If I can join the Dead Russians Society for a moment, surely the Treaty of Brest Litovsk was honouring the pledge to try to stop the slaughter by taking Russia out of the war, the one good thing that the Bolshevik-dominated government that seized power in November 1917 did? What was the alternative: to continue the war sending more workers and peasants to their death? At least, to their credit, they didn't do that

Capricorn, this is excellent! You seem to me to be saying that at Brest Litovsk the Bolsheviks were still, as Rosa Luxemburg wrote that same year, fighting to save the honour of international socialism. In other words, they were not a band of state capitlalist counter-revolutionaries or, at best, bourgeois revolutionaries, but a party of international socialism. The debate within the Bolshevik party over the Treaty was a debate between proletarian currents, all of whom started from the angle of how best to defend the Russian commune and advance the growth of the world revolution (two aims that were not in conflict with each other).

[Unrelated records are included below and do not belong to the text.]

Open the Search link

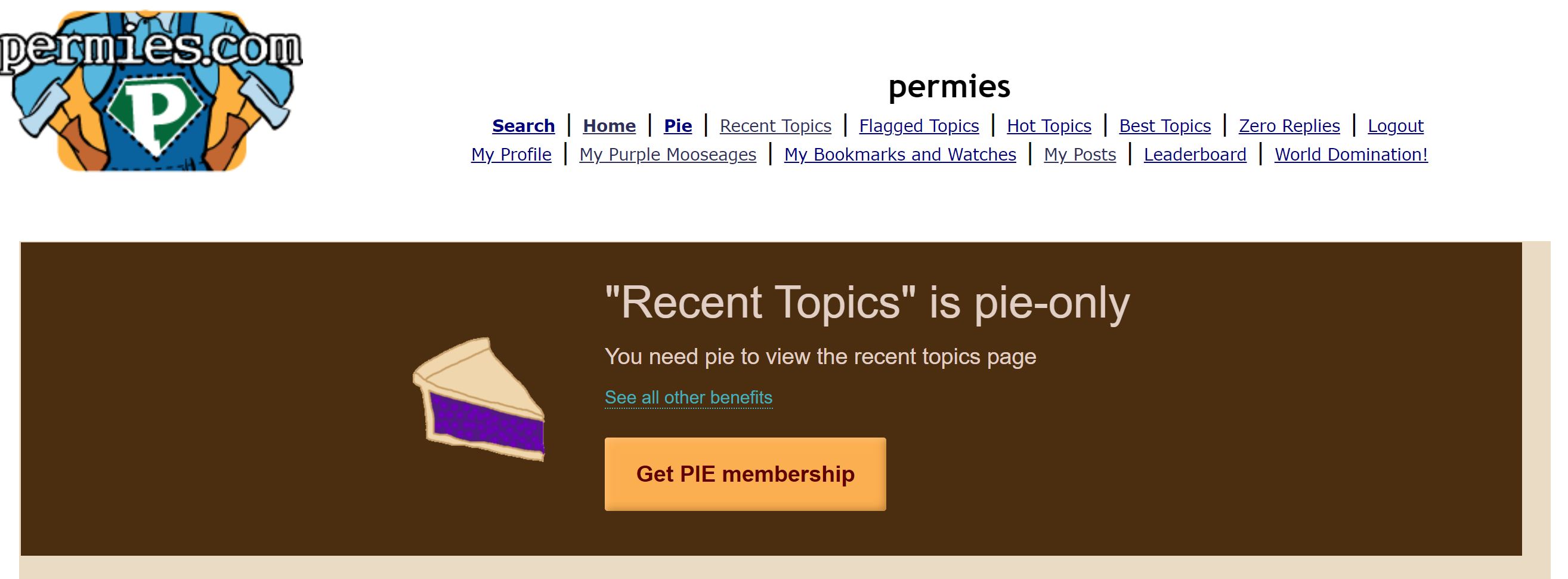coord(524,126)
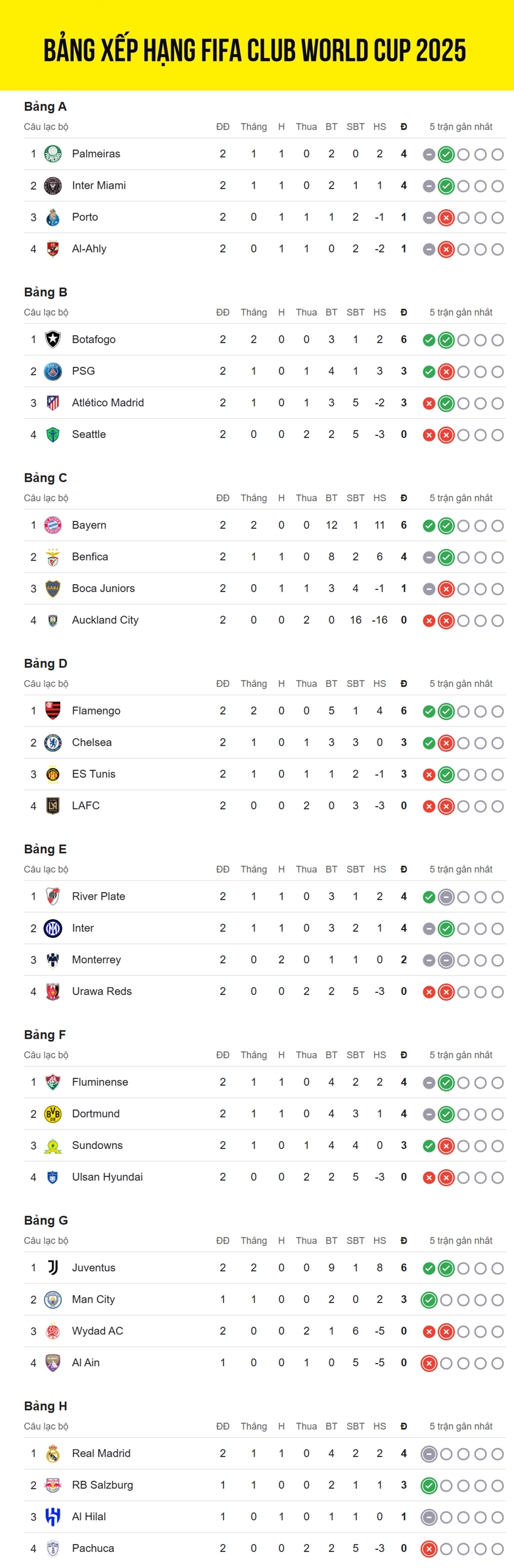Click the Al Hilal logo
Image resolution: width=514 pixels, height=1568 pixels.
[53, 1517]
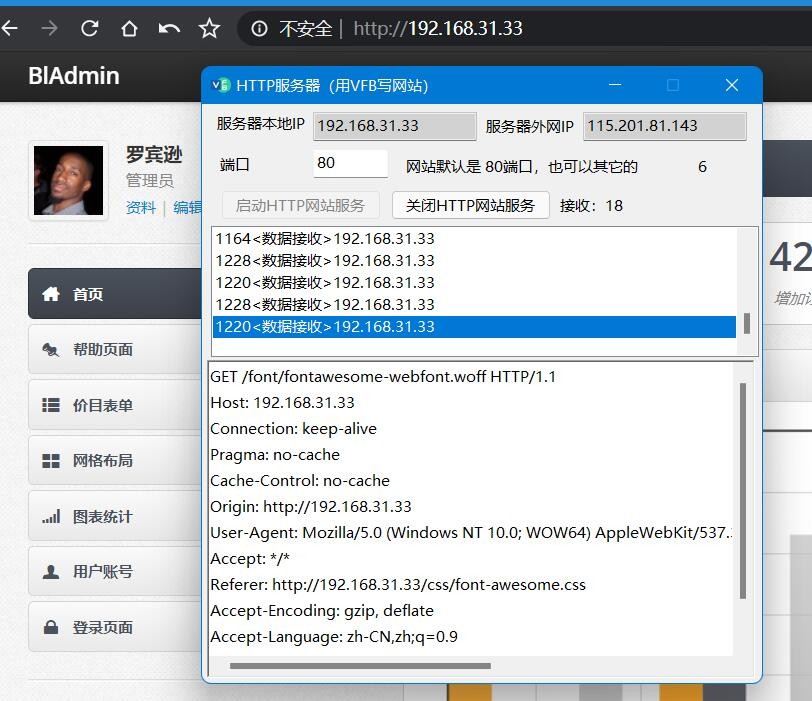This screenshot has height=701, width=812.
Task: Click the port number input field
Action: pyautogui.click(x=350, y=164)
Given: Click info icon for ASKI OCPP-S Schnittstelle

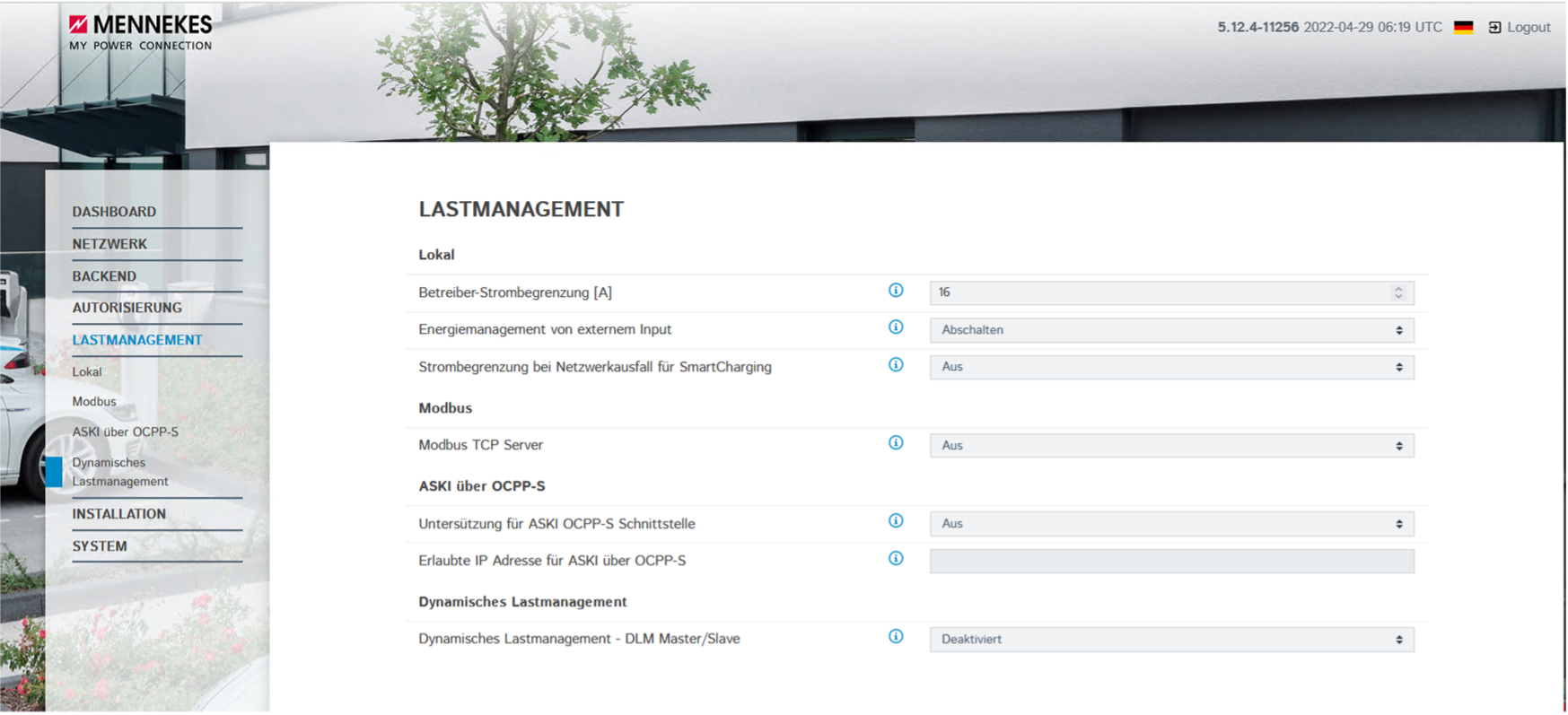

The 'Left Communists' in Russia in 1918 are identified with the position of revolutionary war, one which in appearance seems more radical than the position adopted by Lenin (recognition of the inevitability of signing the Treaty but no compromise on questions of principle). But as Bilan pointed out,the concept of revolutionary war, as a means not only of defence but of extending the revolution, is based on a serious confusion between the methods of the bourgeoise revolution and those of the proletarian revolution, which is spread above all by factors of consciousness and politics and not through purely military victories. And as Capricorn points out, in reality it would have meant a slaughter of Russian workers and peasants by the far better equipped German army. Indeed, it would also in all probability end up getting submerged in the world imperialist war. Pulling out of the war while publishing all the secret treaties sent a much clearer message to the world proletariat than trying to continue the imperialist conflict with Germany under a revolutionary flag. And the outbreak of the German revolution in November 1918 demonstrated that signing the Treaty had not at all put a barrier in the way of the international revolution, as the Left Communists had feared.

Many have argued that signing the treaty was already the definitive betrayal of the revolution. The left SRs or at least part of them came to this conclusion and immediately began terrorist activity against the Soviet government. More recently, Guy Sabatier, who left Revolution Internationale in 1973 or 4 to form Pour Une Intervention Communiste, wrote a book a few years later called Brest-Litovsk, coup d'arret de la revolution where he argues that it was Brest-Litovsk, not Kronstadt, which marked the end of the Bolsheviks as a proletarian party, even the point at which the whole revolution stopped.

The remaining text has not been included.